Russie : l’alternative à WhatsApp imposée par le gouvernement cache un actionnaire inattendu

Quatre ans après le début de l’offensive en Ukraine, la Russie intensifie le contrôle de son espace numérique. Alors que le pays s’installe durablement dans une économie de guerre, les autorités misent sur une nouvelle application de messagerie nationale pour remplacer les plateformes étrangères. Cependant, son déploiement se heurte à des réticences liées à la sécurité des données et à la structure de son capital.

Selon les informations diffusées par Al Jazeera, le quotidien dans les grandes villes russes semble en apparence inchangé, malgré l’impact croissant des sanctions occidentales et les frappes ukrainiennes ciblant les infrastructures énergétiques et militaires. L’économie nationale a été entièrement réorientée vers la production d’armements. Sur le plan social, des tensions émergent, illustrées par une hausse signalée des cas de violences domestiques impliquant des soldats de retour du front.

Face à ces défis, le discours officiel maintient une ligne stricte, désignant l’Occident comme l’unique responsable des difficultés actuelles. Pour limiter l’accès à des points de vue divergents qui viendraient contredire ce narratif, Moscou a restreint l’utilisation de la quasi-totalité des réseaux sociaux mondiaux, dont YouTube, Instagram et Telegram.

Pour combler ce vide, le gouvernement a développé et promeut activement « Max », une application de messagerie nationale. Ce nouvel outil, censé se substituer à Telegram et WhatsApp, a vocation à être préinstallé sur tous les appareils vendus en Russie. Il intègre également un système de paiement et offre un accès direct à la plateforme numérique des services de l’État.

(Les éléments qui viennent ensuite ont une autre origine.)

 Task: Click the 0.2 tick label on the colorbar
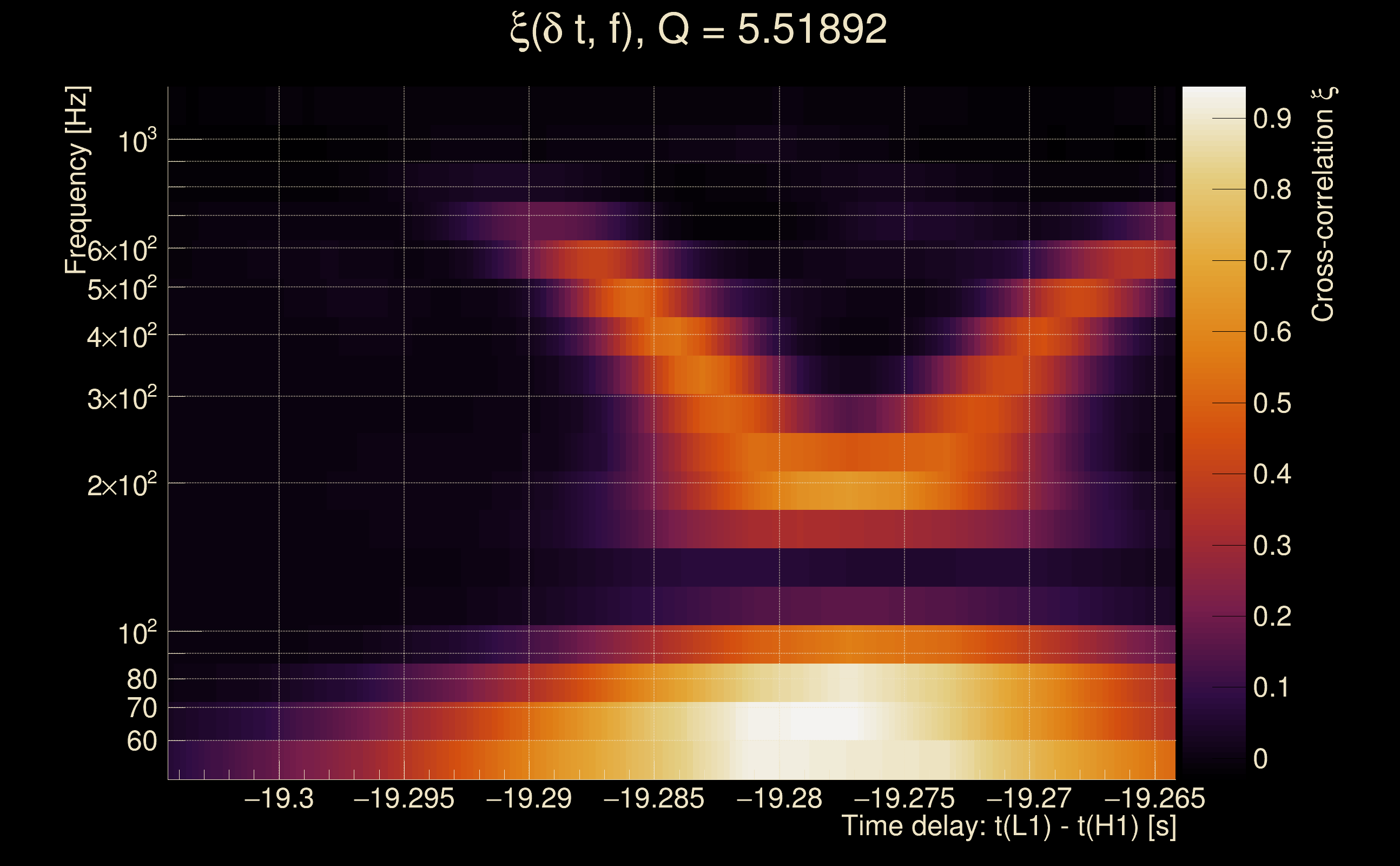tap(1272, 617)
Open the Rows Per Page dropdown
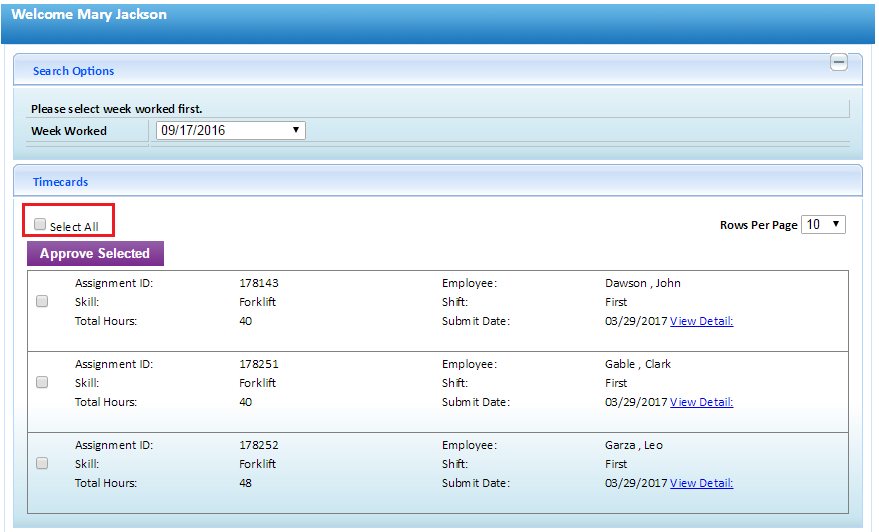 (823, 225)
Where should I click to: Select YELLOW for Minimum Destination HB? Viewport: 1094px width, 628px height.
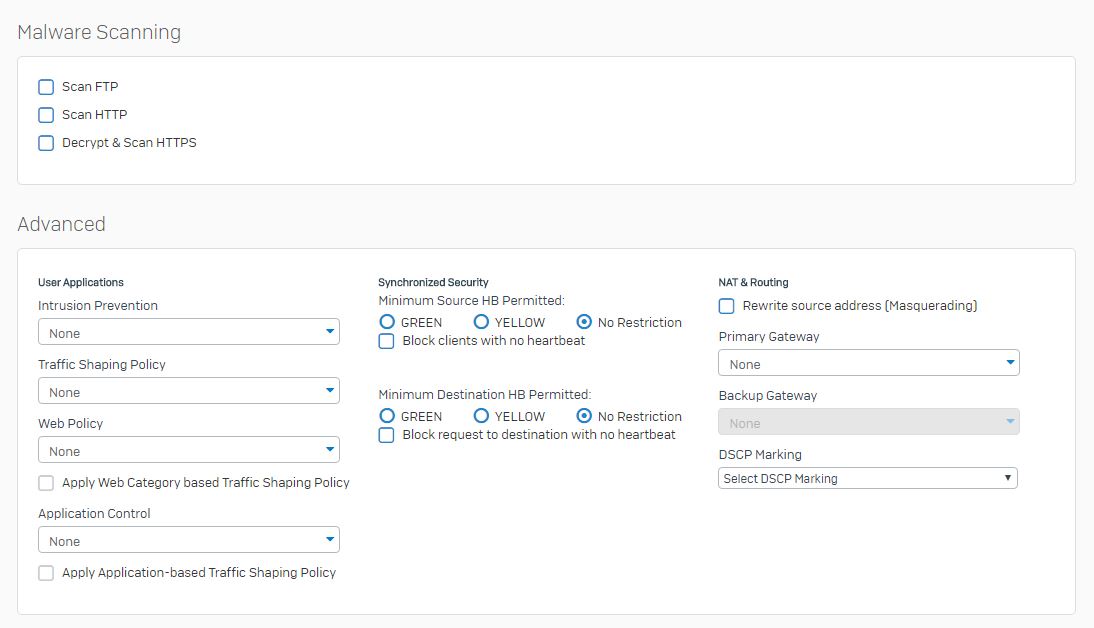coord(481,416)
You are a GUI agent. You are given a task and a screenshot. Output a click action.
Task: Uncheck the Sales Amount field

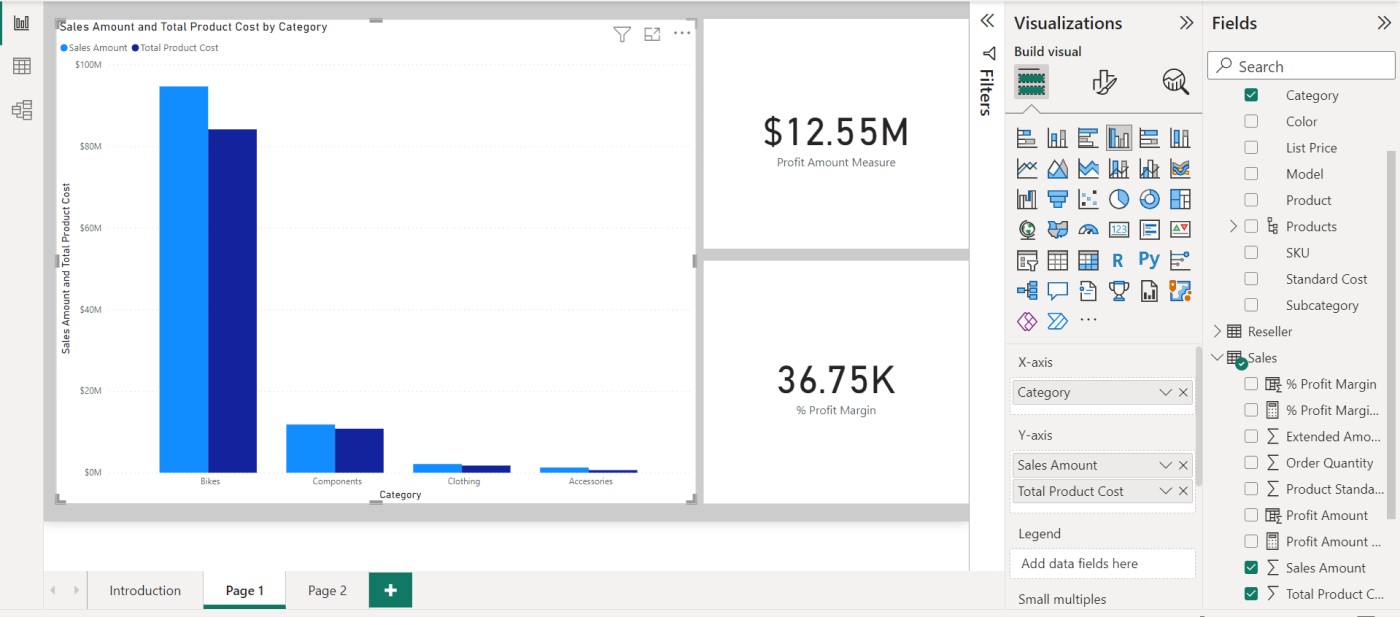[1251, 567]
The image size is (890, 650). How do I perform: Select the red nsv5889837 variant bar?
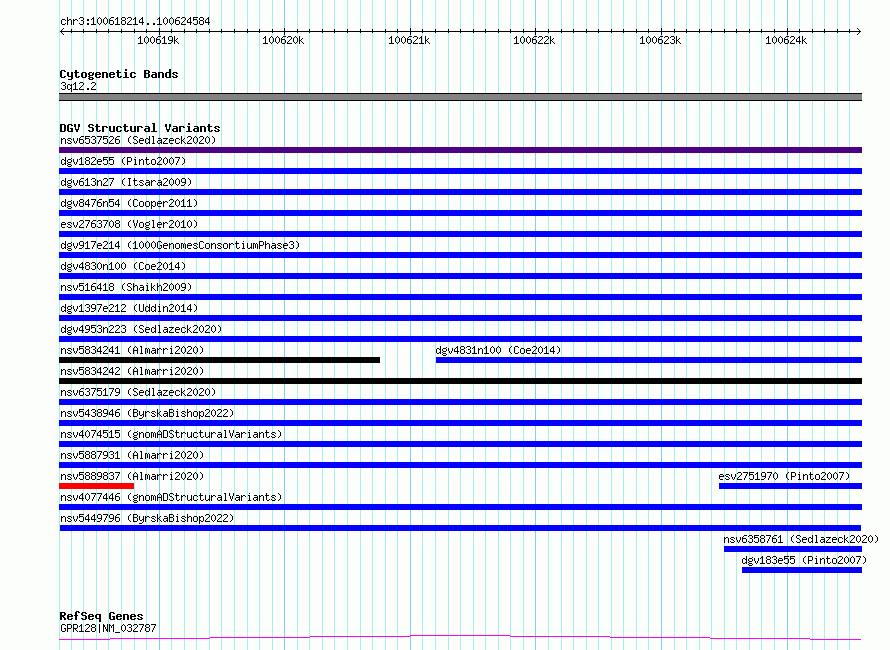click(x=96, y=486)
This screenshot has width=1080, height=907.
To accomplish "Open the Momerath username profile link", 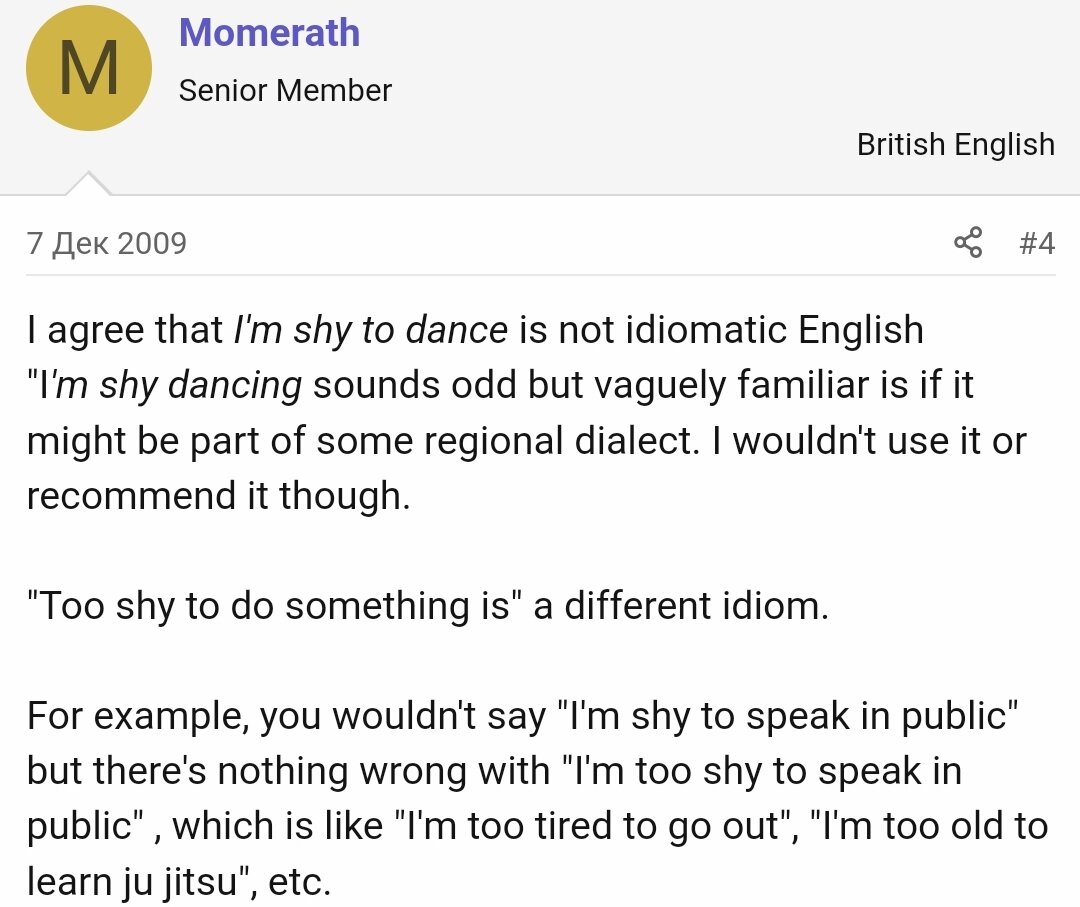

Toutefois, une partie de la population refuse de l’utiliser, craignant une surveillance accrue de la part des autorités. Ces réticences ont été amplifiées par une enquête menée par des journalistes russes en exil. Leurs investigations ont révélé que la famille de Vladimir Poutine détient des parts dans le capital de l’application « Max ».

Sur le plan diplomatique, notre rédaction note que des négociations de paix ont repris en 2025, dans le sillage du retour au pouvoir de Donald Trump aux États-Unis. Ces pourparlers n’ont pour l’heure abouti à aucune avancée significative, la Russie formulant des exigences jugées inacceptables par Kiev. Ni les sanctions internationales, ni les attaques de drones sur son territoire n’ont infléchi la position de Moscou. Sur le terrain, l’armée russe maintient sa pression et poursuit sa lente progression territoriale en Ukraine.